The other thing that always burns me are lists. Specifically lists of lists and lists of strings. Since python allows you to index into strings the same way as lists, for some reason I always loose track of where I am in the unpacking stack. This is when I switch to type hints.




> You really do need to document different expected dicts somehow, which is basically structs/classes.

As someone who does program professionally, my experience is that if you find yourself needing to do this (and the expectations aren't runtime-dynamic) you've almost certainly gone astray, and you'll eventually find yourself implementing a much poorer version of a type system anyway. Dict contents should always be treated as optional. If you have a case where you have 2 required keys and then a bunch of optional ones, define a struct/class that has those 2 fields and then a dict/map for extra values.

The only reason one might want a "schema" for maps is when you're dealing with something config-driven; for instance, in implementing a SQL engine, or assembling inputs to an ML model. Even then, your code shouldn't have expectations on specific contents, other than that the keys must be the same as some other map/list.

A few other similar rules I follow with weak/primitive types:

* Strings are opaque blobs. The only valid operation on strings is to test two strings for equality. No parsing, no checking "does it have a prefix", no concatenation - if you need comparisons that take multiple elements into account, write a richer type. The exceptions are in implementing wire protocols, and rendering data for human consumption.

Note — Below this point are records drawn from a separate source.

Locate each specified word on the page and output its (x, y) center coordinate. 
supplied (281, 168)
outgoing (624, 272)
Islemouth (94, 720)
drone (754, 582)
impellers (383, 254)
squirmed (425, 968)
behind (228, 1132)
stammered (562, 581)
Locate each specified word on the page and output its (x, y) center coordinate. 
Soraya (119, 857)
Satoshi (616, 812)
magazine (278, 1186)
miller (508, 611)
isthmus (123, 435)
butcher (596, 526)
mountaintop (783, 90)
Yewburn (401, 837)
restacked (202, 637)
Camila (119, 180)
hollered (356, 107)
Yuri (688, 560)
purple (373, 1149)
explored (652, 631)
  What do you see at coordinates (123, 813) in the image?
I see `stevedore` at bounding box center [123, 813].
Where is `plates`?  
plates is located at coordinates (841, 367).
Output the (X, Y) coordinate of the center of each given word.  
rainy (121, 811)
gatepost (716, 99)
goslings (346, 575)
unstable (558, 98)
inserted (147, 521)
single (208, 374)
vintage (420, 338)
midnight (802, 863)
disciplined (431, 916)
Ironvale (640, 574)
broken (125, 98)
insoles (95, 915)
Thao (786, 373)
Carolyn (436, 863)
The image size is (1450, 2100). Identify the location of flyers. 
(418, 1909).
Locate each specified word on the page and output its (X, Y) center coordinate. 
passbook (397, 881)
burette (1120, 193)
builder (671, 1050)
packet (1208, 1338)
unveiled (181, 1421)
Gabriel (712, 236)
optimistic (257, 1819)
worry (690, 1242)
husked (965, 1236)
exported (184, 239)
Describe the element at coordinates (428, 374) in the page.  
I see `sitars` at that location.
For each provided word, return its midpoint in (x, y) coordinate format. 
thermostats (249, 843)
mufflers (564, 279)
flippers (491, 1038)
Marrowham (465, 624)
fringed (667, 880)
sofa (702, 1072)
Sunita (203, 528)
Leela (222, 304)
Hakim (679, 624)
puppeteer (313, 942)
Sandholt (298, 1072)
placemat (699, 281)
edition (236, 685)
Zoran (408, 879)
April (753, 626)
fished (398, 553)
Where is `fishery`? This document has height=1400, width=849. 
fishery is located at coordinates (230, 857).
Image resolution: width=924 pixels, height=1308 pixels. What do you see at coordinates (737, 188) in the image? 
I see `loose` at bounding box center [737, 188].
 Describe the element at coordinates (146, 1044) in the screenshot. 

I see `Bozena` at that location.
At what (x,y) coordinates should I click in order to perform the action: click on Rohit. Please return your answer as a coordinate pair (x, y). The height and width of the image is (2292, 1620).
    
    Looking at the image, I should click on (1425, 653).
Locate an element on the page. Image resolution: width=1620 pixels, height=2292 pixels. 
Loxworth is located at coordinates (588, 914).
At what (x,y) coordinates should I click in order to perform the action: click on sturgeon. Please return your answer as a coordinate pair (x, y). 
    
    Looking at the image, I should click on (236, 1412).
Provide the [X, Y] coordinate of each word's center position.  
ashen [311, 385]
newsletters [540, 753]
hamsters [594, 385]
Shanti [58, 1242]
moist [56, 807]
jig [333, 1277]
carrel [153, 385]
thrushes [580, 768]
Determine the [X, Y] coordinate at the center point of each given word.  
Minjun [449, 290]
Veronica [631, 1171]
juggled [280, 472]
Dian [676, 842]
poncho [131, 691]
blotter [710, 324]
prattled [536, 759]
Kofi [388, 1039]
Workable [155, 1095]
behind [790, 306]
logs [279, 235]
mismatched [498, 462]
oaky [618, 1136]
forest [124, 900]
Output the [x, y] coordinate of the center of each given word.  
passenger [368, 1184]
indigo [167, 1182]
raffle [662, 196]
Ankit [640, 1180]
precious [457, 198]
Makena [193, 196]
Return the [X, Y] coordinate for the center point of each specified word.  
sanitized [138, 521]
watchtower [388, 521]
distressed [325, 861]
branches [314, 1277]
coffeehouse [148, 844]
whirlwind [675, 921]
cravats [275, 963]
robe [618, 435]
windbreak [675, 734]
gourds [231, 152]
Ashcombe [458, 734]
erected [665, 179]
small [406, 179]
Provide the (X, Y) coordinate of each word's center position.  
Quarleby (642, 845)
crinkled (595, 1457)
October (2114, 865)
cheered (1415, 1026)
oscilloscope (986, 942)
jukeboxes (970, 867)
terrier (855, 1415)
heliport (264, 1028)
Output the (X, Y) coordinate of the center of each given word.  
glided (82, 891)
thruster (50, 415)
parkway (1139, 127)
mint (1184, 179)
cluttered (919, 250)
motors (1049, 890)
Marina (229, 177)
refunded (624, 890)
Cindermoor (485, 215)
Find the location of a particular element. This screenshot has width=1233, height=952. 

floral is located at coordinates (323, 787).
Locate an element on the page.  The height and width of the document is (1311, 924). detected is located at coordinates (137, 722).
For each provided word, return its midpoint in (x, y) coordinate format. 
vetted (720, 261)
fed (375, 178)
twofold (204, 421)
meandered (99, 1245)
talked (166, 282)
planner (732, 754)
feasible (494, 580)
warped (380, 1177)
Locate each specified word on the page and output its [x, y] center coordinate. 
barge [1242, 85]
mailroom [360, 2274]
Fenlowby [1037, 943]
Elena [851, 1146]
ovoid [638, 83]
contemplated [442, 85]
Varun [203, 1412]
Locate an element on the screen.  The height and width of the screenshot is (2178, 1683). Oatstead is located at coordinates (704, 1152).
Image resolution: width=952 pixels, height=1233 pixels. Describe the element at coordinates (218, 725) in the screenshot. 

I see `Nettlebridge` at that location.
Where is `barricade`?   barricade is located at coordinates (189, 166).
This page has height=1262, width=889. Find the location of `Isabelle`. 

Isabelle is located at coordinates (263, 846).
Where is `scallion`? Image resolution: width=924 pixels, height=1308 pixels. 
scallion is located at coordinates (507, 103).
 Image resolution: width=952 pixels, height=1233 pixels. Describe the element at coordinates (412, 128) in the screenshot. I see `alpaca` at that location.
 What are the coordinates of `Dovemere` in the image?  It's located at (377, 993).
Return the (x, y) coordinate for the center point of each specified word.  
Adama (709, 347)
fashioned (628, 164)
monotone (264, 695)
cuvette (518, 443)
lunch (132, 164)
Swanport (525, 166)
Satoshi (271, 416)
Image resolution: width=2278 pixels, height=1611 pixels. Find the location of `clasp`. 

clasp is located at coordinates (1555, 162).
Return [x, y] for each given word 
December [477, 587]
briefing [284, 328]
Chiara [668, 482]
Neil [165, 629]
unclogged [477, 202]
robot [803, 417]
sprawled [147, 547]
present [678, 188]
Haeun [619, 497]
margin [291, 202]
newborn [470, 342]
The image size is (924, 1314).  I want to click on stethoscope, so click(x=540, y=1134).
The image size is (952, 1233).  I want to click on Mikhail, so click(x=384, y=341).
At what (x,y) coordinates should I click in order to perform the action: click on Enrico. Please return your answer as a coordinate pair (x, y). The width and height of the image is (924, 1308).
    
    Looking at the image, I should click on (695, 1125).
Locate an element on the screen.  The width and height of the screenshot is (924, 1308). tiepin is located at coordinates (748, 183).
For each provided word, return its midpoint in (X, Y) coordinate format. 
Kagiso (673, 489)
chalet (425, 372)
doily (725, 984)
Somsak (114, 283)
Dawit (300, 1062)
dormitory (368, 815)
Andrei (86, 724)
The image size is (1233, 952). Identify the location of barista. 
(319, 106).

* Booleans are not allowed as function arguments or member fields. Define a custom enum instead. You'll almost always end up wanting at least a third possible value. Even if not, it's useful to make the default state some form of invalid, so that you don't have to guess at whether a field is false because you meant false, or false because you forgot to set it.

* If there's a value property that you rely on (e.g., lists being sorted, strings being capitalized, integers being in some range), and that property needs to be preserved across a function-call boundary, wrap it in a type. It doesn't force correctness (unless you're using a language with dependent types), but it's at least stickier than a comment.


Python implicit string iteration is an annoying trap.

  COMPLETE_STATES = 'done', 'cancelled'

  if state in COMPLETE_STATES:
      …
Then you decide to handle cancelled tasks separately.

  COMPLETE_STATES = 'done'
Boom!

Can't remember a less contrived example right away, but I have broken real code by inadvertently calling string iteration and spent some time scratching my head. Granted, don't think I've seen something like this in a PR, only in local development.

P.S. I think last time I stumbled on this, it actually involved Django ORM and changing filter(state__in=COMPLETE_STATES) to filter(state__in=DONE).